Implementasi Surat Edaran Sekeretaris Kabinet RI Nomor:SE.03/Seskab/IV/ 2013 tanggal 22 April 2013

Hampir lebih dari 2 bulan sejak Sekretaris Kabinet RI menerbitkan Surat Edaran Nomor: SE.03/Seskab/IV/2013 tanggal 22 April 2013 perihal Penanganan Masalah dan Potensi Konflik Sengketa Pertanahan, yang ditujukan kepada: Menteri Koordinator Bidang Politik Hukum dan Keamanan; Menteri Dalam Negeri; Menteri Kehutanan; Menteri Energi dan Sumber Daya Mineral; Menteri Pertanian; Menteri Tenaga Kerja dan Transmigrasi; Menteri Badan Usaha Milik Negara; Kepala Badan Pertanahan Nasional; Jaksa Agung RI; Kepala Kepolisian RI; dan Para Gubernur dan Bupati/Walikota di seluruh Indonesia.
Apabila kita perhatikan lebih lanjut, terbitnya Surat Edaran dimaksud dilatar belakangi oleh maraknya konflik pertanahan di beberapa wilayah di Indonesia, secara khusus konflik lahan PTPN II (Persero) di Sumatera Utara, konflik lahan Mesuji di Lampung, dan konflik PTPN VII (Persero) Cinta Manis di Sumatera Selatan. Hal tersebut tidak luput dari kajian Badan Informasi Geospasial yang menyatakan bahwa permasalahan tanah tersebut masih potensi terjadi di daerah lain yang diakibatkan tumpang tindih regulasi, perizinan, sengketa batas wilayah, sengketa hak ulayat dan penyerobotan tanah (okupasi).
Salah satu point penting di dalam Surat Edaran tersebut sejalan dengan arahan Presiden RI dalam Sidang Kabinet Terbatas tanggal 25 Juli 2012 yang secara khusus meminta dalam bahwa “penanganan sengketa tanah harus menggunakan formula win-win solution selain legal approach, sehingga negara tidak dirugikan dan rakyat mendapat kesejahteraan meskipun dunia usaha sedikit berkurang keuntungannya.”
Secara tersirat Presiden RI berupaya meredam konflik pertanahan yang ada di Indonesia dengan pola non litigasi, namun hal tersebut bukanlah resolusi konflik tanpa konsekuensi. Biaya yang tinggi merupakan konsekuensi yang tidak bisa dihindari, karena pengusaha/perusahaan perkebunan dalam penyelesaian konflik secara non litigasi maka dapat dipastikan harus mengeluarkan sejumlah uang dengan berbagai kemasan (tali asih, kerohiman, kompensasi, ganti rugi). Jika penyelesaian tidak dilakukan secara tuntas, hal tersebut rawan dijadikan sebagai modus untuk memperoleh uang bagi sebagian kalangan yang “bermatapencarian” sebagai okupan.
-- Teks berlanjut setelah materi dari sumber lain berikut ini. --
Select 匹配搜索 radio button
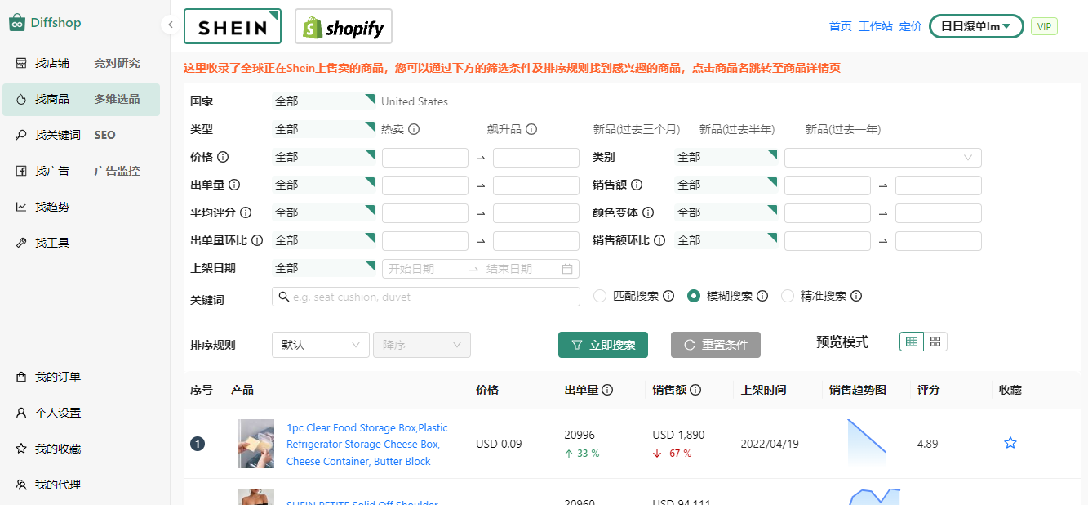Screen dimensions: 1088x505 (x=600, y=296)
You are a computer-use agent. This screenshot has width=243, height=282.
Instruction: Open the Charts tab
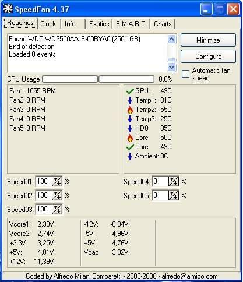[x=163, y=24]
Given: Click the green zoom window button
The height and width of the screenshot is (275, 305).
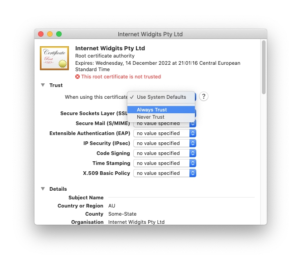Looking at the screenshot, I should click(x=59, y=34).
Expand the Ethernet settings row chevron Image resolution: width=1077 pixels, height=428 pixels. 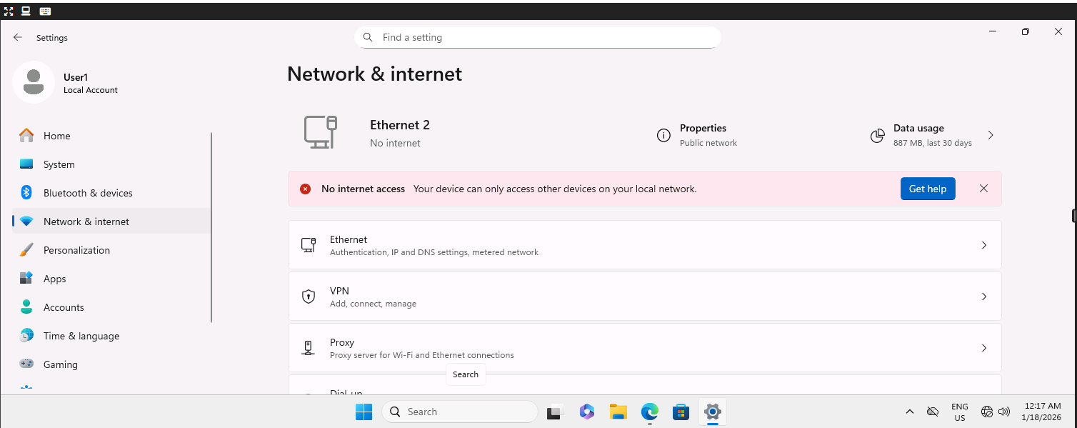pos(984,244)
Lebih pelik bila permasalahan tanah melibatkan Perusahaan BUMN perkebunan, karena terbentur flesibilitas dalam penggunaan biaya. Jangan sampai maksud dan tujuan yang mulia untuk penyelesaian konflik tanah, justru menjadi sasaran aparat penegak hukum akibat kesalahan prosedur yang mengakibatkan kerugian negara (menguntungkan diri sendiri atau orang lain atau suatu korporasi) sebagaimana diatur dalam ketentuan Pasal 3 Undang-Undang Nomor 31 Tahun 1999 tentang Pemberantasan Tindak Pidana Korupsi. Oleh karenanya Pemerintah perlu membuatkan formulasi petunjuk teknis penyelesaian permasalahan tanah, sehingga tidak membuat “takut” Direksi BUMN Perkebunan dalam mengambil kebijakan yang terkait penyelesaian konflik pertanahan dengan pola win-win solution.
Sampai dengan saat ini, belum terlihat progress signifikan penyelesaian permasalahan tanah yang ada di daerah-daerah di Indonesia masih terkesan stagnan. Kinerja Tim Terpadu penyelesaian konflik tanah dirasa masih kalah agresif dan berbanding terbalik dengan “mesin-mesin politik” yang mulai panas menjelang Pemilu/Pilpres tahun 2014.